(DATA)

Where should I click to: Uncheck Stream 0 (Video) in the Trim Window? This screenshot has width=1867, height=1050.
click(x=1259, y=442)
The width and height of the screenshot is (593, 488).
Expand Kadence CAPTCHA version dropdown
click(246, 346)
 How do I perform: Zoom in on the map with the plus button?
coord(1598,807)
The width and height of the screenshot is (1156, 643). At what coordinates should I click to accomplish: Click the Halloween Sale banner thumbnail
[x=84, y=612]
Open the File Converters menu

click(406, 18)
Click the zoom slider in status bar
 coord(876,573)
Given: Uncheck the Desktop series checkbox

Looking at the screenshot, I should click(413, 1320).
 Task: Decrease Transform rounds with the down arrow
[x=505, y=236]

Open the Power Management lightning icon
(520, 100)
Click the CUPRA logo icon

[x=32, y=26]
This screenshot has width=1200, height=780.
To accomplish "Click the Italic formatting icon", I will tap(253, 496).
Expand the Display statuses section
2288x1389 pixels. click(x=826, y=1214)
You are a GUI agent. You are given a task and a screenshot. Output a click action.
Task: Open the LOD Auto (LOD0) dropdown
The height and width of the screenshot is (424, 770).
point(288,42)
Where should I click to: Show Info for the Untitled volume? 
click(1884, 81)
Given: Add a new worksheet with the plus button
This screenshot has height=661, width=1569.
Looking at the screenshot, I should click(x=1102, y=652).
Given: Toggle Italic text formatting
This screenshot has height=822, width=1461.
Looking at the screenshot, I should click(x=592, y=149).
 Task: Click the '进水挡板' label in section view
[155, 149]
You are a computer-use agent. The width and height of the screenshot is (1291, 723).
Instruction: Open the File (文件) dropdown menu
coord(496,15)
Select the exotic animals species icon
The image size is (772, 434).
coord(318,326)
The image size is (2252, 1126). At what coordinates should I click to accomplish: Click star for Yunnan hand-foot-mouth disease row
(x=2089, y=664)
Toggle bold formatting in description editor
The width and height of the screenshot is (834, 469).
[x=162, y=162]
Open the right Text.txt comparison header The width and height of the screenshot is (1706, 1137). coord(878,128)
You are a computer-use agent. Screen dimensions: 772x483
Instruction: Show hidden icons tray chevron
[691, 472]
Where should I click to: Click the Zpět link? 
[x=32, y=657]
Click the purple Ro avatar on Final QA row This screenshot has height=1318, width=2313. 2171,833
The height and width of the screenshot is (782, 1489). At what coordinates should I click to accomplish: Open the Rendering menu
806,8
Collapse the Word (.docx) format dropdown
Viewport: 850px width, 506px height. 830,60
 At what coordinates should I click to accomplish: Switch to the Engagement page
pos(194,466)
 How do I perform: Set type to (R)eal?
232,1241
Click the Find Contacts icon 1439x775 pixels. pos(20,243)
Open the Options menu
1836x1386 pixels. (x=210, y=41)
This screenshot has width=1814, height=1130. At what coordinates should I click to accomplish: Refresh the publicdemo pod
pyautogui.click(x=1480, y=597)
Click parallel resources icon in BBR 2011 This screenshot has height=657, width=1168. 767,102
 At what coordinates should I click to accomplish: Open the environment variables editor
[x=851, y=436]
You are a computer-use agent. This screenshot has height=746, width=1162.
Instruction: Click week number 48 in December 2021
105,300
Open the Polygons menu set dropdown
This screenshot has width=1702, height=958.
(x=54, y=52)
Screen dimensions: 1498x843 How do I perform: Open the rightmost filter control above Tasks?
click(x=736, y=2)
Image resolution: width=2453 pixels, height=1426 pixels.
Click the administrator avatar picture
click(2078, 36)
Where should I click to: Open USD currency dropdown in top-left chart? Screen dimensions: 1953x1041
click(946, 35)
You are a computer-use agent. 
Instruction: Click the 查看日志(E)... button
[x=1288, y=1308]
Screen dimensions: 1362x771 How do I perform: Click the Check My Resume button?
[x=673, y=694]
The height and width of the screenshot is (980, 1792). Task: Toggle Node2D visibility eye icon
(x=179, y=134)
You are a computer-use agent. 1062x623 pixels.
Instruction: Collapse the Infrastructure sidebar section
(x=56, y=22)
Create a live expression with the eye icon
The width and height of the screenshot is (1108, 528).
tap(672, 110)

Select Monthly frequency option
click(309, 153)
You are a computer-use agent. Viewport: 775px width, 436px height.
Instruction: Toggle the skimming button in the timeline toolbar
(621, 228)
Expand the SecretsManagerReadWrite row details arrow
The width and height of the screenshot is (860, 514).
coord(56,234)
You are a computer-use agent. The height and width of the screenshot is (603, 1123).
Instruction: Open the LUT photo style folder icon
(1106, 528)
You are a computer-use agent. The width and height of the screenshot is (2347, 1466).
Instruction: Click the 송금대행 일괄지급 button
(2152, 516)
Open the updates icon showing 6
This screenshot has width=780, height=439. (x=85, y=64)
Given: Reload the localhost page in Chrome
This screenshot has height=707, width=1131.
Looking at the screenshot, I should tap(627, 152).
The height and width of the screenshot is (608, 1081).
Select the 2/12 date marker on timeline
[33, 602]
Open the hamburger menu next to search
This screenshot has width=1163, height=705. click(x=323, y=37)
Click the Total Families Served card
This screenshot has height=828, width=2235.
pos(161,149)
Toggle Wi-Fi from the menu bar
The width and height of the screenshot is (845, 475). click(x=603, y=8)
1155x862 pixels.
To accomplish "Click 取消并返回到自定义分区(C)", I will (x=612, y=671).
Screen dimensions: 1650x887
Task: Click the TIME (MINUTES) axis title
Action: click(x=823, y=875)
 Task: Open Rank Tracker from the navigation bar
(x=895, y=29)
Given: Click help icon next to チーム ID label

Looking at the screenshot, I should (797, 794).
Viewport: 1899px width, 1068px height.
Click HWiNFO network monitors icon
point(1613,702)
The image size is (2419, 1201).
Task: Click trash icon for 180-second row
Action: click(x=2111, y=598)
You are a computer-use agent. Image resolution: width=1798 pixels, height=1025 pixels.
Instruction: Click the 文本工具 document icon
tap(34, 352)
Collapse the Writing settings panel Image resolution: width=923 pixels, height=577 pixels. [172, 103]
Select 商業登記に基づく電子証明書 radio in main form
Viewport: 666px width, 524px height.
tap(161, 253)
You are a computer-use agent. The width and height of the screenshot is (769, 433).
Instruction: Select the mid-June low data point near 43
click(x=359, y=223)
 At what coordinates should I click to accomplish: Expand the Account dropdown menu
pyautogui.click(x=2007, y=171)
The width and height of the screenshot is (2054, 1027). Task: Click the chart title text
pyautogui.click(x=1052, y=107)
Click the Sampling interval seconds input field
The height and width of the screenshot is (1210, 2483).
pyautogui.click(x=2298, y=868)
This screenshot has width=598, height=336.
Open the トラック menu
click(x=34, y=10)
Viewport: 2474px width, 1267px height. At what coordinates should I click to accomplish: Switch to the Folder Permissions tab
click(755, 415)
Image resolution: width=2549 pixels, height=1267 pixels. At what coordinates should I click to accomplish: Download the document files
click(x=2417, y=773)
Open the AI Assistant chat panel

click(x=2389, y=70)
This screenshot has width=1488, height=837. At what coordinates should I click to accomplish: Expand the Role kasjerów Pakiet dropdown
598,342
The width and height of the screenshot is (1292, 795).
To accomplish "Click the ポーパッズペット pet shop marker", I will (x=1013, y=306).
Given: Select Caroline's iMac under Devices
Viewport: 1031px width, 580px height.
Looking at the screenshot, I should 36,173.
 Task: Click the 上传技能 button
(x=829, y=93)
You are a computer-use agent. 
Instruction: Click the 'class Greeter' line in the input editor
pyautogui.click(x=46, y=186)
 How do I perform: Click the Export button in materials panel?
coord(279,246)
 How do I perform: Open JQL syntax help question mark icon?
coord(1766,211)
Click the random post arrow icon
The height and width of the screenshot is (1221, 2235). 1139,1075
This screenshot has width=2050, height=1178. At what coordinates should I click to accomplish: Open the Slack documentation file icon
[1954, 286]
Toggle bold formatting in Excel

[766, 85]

(End DATA)

# TASK BRIEF:
What is needed here is an exact transcription of the records above.

# REPLY TO THE EXERCISE:
Where should I click to: Uncheck Stream 0 (Video) in the Trim Window? This screenshot has width=1867, height=1050.
click(x=1259, y=442)
The width and height of the screenshot is (593, 488).
Expand Kadence CAPTCHA version dropdown
click(246, 346)
 How do I perform: Zoom in on the map with the plus button?
coord(1598,807)
The width and height of the screenshot is (1156, 643). At what coordinates should I click to accomplish: Click the Halloween Sale banner thumbnail
[x=84, y=612]
Open the File Converters menu

click(406, 18)
Click the zoom slider in status bar
 coord(876,573)
Given: Uncheck the Desktop series checkbox

Looking at the screenshot, I should click(413, 1320).
 Task: Decrease Transform rounds with the down arrow
[x=505, y=236]

Open the Power Management lightning icon
(520, 100)
Click the CUPRA logo icon

[x=32, y=26]
This screenshot has width=1200, height=780.
To accomplish "Click the Italic formatting icon", I will tap(253, 496).
Expand the Display statuses section
2288x1389 pixels. click(x=826, y=1214)
You are a GUI agent. You are given a task and a screenshot. Output a click action.
Task: Open the LOD Auto (LOD0) dropdown
The height and width of the screenshot is (424, 770).
point(288,42)
Where should I click to: Show Info for the Untitled volume? 
click(1884, 81)
Given: Add a new worksheet with the plus button
This screenshot has height=661, width=1569.
Looking at the screenshot, I should click(x=1102, y=652).
Given: Toggle Italic text formatting
This screenshot has height=822, width=1461.
Looking at the screenshot, I should click(x=592, y=149).
 Task: Click the '进水挡板' label in section view
[155, 149]
You are a computer-use agent. The width and height of the screenshot is (1291, 723).
Instruction: Open the File (文件) dropdown menu
coord(496,15)
Select the exotic animals species icon
The image size is (772, 434).
coord(318,326)
The image size is (2252, 1126). At what coordinates should I click to accomplish: Click star for Yunnan hand-foot-mouth disease row
(x=2089, y=664)
Toggle bold formatting in description editor
The width and height of the screenshot is (834, 469).
[x=162, y=162]
Open the right Text.txt comparison header The width and height of the screenshot is (1706, 1137). coord(878,128)
You are a computer-use agent. Screen dimensions: 772x483
Instruction: Show hidden icons tray chevron
[691, 472]
Where should I click to: Click the Zpět link? 
[x=32, y=657]
Click the purple Ro avatar on Final QA row This screenshot has height=1318, width=2313. 2171,833
The height and width of the screenshot is (782, 1489). At what coordinates should I click to accomplish: Open the Rendering menu
806,8
Collapse the Word (.docx) format dropdown
Viewport: 850px width, 506px height. 830,60
 At what coordinates should I click to accomplish: Switch to the Engagement page
pos(194,466)
 How do I perform: Set type to (R)eal?
232,1241
Click the Find Contacts icon 1439x775 pixels. pos(20,243)
Open the Options menu
1836x1386 pixels. (x=210, y=41)
This screenshot has width=1814, height=1130. At what coordinates should I click to accomplish: Refresh the publicdemo pod
pyautogui.click(x=1480, y=597)
Click parallel resources icon in BBR 2011 This screenshot has height=657, width=1168. 767,102
 At what coordinates should I click to accomplish: Open the environment variables editor
[x=851, y=436]
You are a computer-use agent. This screenshot has height=746, width=1162.
Instruction: Click week number 48 in December 2021
105,300
Open the Polygons menu set dropdown
This screenshot has width=1702, height=958.
(x=54, y=52)
Screen dimensions: 1498x843 How do I perform: Open the rightmost filter control above Tasks?
click(x=736, y=2)
Image resolution: width=2453 pixels, height=1426 pixels.
Click the administrator avatar picture
click(2078, 36)
Where should I click to: Open USD currency dropdown in top-left chart? Screen dimensions: 1953x1041
click(946, 35)
You are a computer-use agent. 
Instruction: Click the 查看日志(E)... button
[x=1288, y=1308]
Screen dimensions: 1362x771 How do I perform: Click the Check My Resume button?
[x=673, y=694]
The height and width of the screenshot is (980, 1792). Task: Toggle Node2D visibility eye icon
(x=179, y=134)
You are a computer-use agent. 1062x623 pixels.
Instruction: Collapse the Infrastructure sidebar section
(x=56, y=22)
Create a live expression with the eye icon
The width and height of the screenshot is (1108, 528).
tap(672, 110)

Select Monthly frequency option
click(309, 153)
You are a computer-use agent. Viewport: 775px width, 436px height.
Instruction: Toggle the skimming button in the timeline toolbar
(621, 228)
Expand the SecretsManagerReadWrite row details arrow
The width and height of the screenshot is (860, 514).
coord(56,234)
You are a computer-use agent. The height and width of the screenshot is (603, 1123).
Instruction: Open the LUT photo style folder icon
(1106, 528)
You are a computer-use agent. The width and height of the screenshot is (2347, 1466).
Instruction: Click the 송금대행 일괄지급 button
(2152, 516)
Open the updates icon showing 6
This screenshot has width=780, height=439. (x=85, y=64)
Given: Reload the localhost page in Chrome
This screenshot has height=707, width=1131.
Looking at the screenshot, I should tap(627, 152).
The height and width of the screenshot is (608, 1081).
Select the 2/12 date marker on timeline
[33, 602]
Open the hamburger menu next to search
This screenshot has width=1163, height=705. click(x=323, y=37)
Click the Total Families Served card
This screenshot has height=828, width=2235.
pos(161,149)
Toggle Wi-Fi from the menu bar
The width and height of the screenshot is (845, 475). click(x=603, y=8)
1155x862 pixels.
To accomplish "Click 取消并返回到自定义分区(C)", I will (x=612, y=671).
Screen dimensions: 1650x887
Task: Click the TIME (MINUTES) axis title
Action: click(x=823, y=875)
 Task: Open Rank Tracker from the navigation bar
(x=895, y=29)
Given: Click help icon next to チーム ID label

Looking at the screenshot, I should (797, 794).
Viewport: 1899px width, 1068px height.
Click HWiNFO network monitors icon
point(1613,702)
The image size is (2419, 1201).
Task: Click trash icon for 180-second row
Action: click(x=2111, y=598)
You are a computer-use agent. Image resolution: width=1798 pixels, height=1025 pixels.
Instruction: Click the 文本工具 document icon
tap(34, 352)
Collapse the Writing settings panel Image resolution: width=923 pixels, height=577 pixels. [172, 103]
Select 商業登記に基づく電子証明書 radio in main form
Viewport: 666px width, 524px height.
tap(161, 253)
You are a computer-use agent. The width and height of the screenshot is (769, 433).
Instruction: Select the mid-June low data point near 43
click(x=359, y=223)
 At what coordinates should I click to accomplish: Expand the Account dropdown menu
pyautogui.click(x=2007, y=171)
The width and height of the screenshot is (2054, 1027). Task: Click the chart title text
pyautogui.click(x=1052, y=107)
Click the Sampling interval seconds input field
The height and width of the screenshot is (1210, 2483).
pyautogui.click(x=2298, y=868)
This screenshot has width=598, height=336.
Open the トラック menu
click(x=34, y=10)
Viewport: 2474px width, 1267px height. At what coordinates should I click to accomplish: Switch to the Folder Permissions tab
click(755, 415)
Image resolution: width=2549 pixels, height=1267 pixels. At what coordinates should I click to accomplish: Download the document files
click(x=2417, y=773)
Open the AI Assistant chat panel

click(x=2389, y=70)
This screenshot has width=1488, height=837. At what coordinates should I click to accomplish: Expand the Role kasjerów Pakiet dropdown
598,342
The width and height of the screenshot is (1292, 795).
To accomplish "Click the ポーパッズペット pet shop marker", I will (x=1013, y=306).
Given: Select Caroline's iMac under Devices
Viewport: 1031px width, 580px height.
Looking at the screenshot, I should 36,173.
 Task: Click the 上传技能 button
(x=829, y=93)
You are a computer-use agent. 
Instruction: Click the 'class Greeter' line in the input editor
pyautogui.click(x=46, y=186)
 How do I perform: Click the Export button in materials panel?
coord(279,246)
 How do I perform: Open JQL syntax help question mark icon?
coord(1766,211)
Click the random post arrow icon
The height and width of the screenshot is (1221, 2235). 1139,1075
This screenshot has width=2050, height=1178. At what coordinates should I click to accomplish: Open the Slack documentation file icon
[1954, 286]
Toggle bold formatting in Excel

[766, 85]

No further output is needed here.